Last week, actress Felicity Huffman was sentenced to 14 days in prison for her part in the “Varsity Blues” college-admissions scandal. Back in May, Huffman pleaded guilty to paying $15,000 to a fixer who would “correct her daughter’s answers on the SAT” and “secure an accommodation” so that her daughter had more time to take the test. In addition to the jail time, the former Desperate Housewives star was sentenced to a year of probation, a $30,000 fine, and 250 hours of community service. She has conceded that “there are no excuses or justifications for my actions. Period.” While there has been predictable online outrage that her punishment was too lenient, there’s no question about her guilt.
Meanwhile, as cheating parents and sleazy middlemen are prosecuted for their misdeeds, the campus mandarins who turn a blind eye to or even facilitate admissions corruption have been given a pass. The colleges lauded by Huffman’s indignant critics as custodians of educational opportunity have gotten off scot-free, despite routinely tracking, cultivating, and shaking down affluent donors with the implicit recognition that admission and the prestige that comes with it are what’s being sold.
Just last week, court records from the Varsity Blues scandal’s aftermath revealed some of the ways in which the University of Southern California offered preferences in the admissions process to students whose parents made substantial contributions. In an eye-opening account, the Wall Street Journal described the intricate, color-coded spreadsheets that USC used to track “special-interest applicants,” which were peppered with comments such as “‘given 2 million already,’ ‘1 mil pledge,’ ‘Previously donated $25k to Heritage Hall’ and ‘father is surgeon.’ ”
The ongoing lawsuit against Harvard University’s affirmative-action policies has similarly brought to light missives which show just how explicit the admissions hustle can be, even at the nation’s most respected institutions. In one 2013 email with the subject line “My Hero,” the former dean of the Harvard Kennedy School of Government, David Ellwood, thanked a colleague for help in admitting a set of students with very “special” qualifications. “Once again you have done wonders,” Ellwood wrote. “I am simply thrilled about the folks you were able to admit. . . . [Redacted] has already committed to a building.”

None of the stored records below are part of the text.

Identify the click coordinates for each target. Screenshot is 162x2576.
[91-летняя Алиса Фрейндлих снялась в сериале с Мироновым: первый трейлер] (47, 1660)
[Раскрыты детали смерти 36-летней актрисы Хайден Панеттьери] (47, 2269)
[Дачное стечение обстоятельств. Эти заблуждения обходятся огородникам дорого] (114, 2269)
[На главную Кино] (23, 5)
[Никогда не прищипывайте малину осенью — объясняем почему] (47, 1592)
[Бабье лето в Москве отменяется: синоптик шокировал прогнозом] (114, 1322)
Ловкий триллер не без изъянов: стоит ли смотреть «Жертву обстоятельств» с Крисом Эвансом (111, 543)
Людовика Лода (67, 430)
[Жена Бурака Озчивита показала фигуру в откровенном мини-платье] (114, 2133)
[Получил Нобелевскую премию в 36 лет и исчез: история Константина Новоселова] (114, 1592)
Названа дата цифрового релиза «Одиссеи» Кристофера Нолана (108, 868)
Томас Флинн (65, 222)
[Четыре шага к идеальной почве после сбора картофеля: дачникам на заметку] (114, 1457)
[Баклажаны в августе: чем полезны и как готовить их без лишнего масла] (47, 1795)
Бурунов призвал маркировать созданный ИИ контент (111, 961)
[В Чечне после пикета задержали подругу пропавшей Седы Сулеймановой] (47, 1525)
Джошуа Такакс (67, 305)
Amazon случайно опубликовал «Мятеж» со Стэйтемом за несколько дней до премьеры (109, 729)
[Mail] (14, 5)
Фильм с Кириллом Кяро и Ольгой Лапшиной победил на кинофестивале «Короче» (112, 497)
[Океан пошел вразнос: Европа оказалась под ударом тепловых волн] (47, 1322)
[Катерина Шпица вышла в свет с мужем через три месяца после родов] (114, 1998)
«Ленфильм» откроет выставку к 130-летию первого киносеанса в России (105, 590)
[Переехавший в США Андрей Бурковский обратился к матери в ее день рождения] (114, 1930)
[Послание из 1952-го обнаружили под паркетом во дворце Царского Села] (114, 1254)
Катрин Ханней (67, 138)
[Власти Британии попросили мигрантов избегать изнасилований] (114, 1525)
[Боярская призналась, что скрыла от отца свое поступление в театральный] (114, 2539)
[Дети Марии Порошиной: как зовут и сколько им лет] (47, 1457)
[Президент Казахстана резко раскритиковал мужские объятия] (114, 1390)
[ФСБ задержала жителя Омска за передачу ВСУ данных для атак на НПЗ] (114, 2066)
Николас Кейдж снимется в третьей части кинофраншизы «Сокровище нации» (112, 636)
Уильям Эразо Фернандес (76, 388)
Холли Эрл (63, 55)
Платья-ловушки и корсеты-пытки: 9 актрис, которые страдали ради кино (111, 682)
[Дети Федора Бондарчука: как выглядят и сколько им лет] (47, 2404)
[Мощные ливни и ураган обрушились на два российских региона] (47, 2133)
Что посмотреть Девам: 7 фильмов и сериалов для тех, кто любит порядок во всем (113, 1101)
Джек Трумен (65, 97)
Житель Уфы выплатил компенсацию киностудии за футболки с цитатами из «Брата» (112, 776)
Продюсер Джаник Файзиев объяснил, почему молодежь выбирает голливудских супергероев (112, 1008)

In another email from the Harvard suit, Associate Vice President for Alumni Affairs and Development Roger Cheever observed, in discussing the merits of another Harvard hopeful, that the student’s family had at one point given Harvard $8.7 million, but had proven “challenging” in recent years. “[Redacted] was a devoted [redacted] Chair and generous donor,” Cheever wrote, but “going forward, I don’t see a significant opportunity for further major gifts.” (“[Redacted] had an art collection which conceivably could come our way,” he noted, almost as an afterthought, coming off for all the world like Tony Soprano surveying the assets of a New Jersey sporting-goods store.)
As the Harvard Crimson drily noted, “The public has long suspected that Harvard favors those who fund it. But blatant examples like those presented Wednesday — the promised building, the ‘conceivable’ art collection, the ‘red carpet’ treatment — rarely if ever become public knowledge.”
This is standard, though usually hidden, practice in higher education. Take the University of North Carolina, where the Development Office promises on its “Major Gifts” page that donors of $5 million or more can “find great joy in sharing special campus access and custom-tailored experiences with their children and grandchildren.” Ohio State President’s Club says that the “benefits” of joining its prestigious ranks include “opportunities for engagement with university leadership.” At UC Davis, donors of $1 million or more even “receive access to a personal assistant provided by the Office of Donor Relations.”
Unlike the documents that surfaced at Harvard or USC, these are not cases of private missives awkwardly being exposed — they’re assurances of special treatment cheerfully posted on the websites of prestigious public universities. All involved share a wink-wink understanding of what the vague talk of “exclusive access” and chances “to interact with University leadership” actually signals: The bigger the donation, the more likely one’s child or grandchild is to receive that thick welcome-to-campus packet in the mail.
The dirty truth is that America’s “nonprofit” colleges and universities are happy to sell fast passes to lucrative careers. In fact, it’s a key part of their business model. University leaders have shown themselves all too willing to sell admission and assorted perks to the one percent — and then to point the finger at American society for the ensuing concerns about inequality and self-dealing. In that sense, Felicity Huffman’s big sin was that she had the poor taste to hire a sleazy fixer rather than to pay USC’s bagmen directly.
What Huffman did was, of course, wrong. She tried to circumvent the rules that everyone else plays by, and she was busted and punished as she should have been. But her crimes, and the media circus that accompanied them, shouldn’t be allowed to obscure the existence of those campus leaders and “development professionals” whose shakedown efforts continue untrammeled. After all, a shakedown dressed up in polished language and given an institutional imprimatur is still a shakedown. If we want to clean up the corruption in college admissions, we must be sure not to overlook the part played by the colleges themselves.
— Frederick M. Hess is the director of education-policy studies at the American Enterprise Institute (AEI). Hannah Warren is a research assistant at AEI.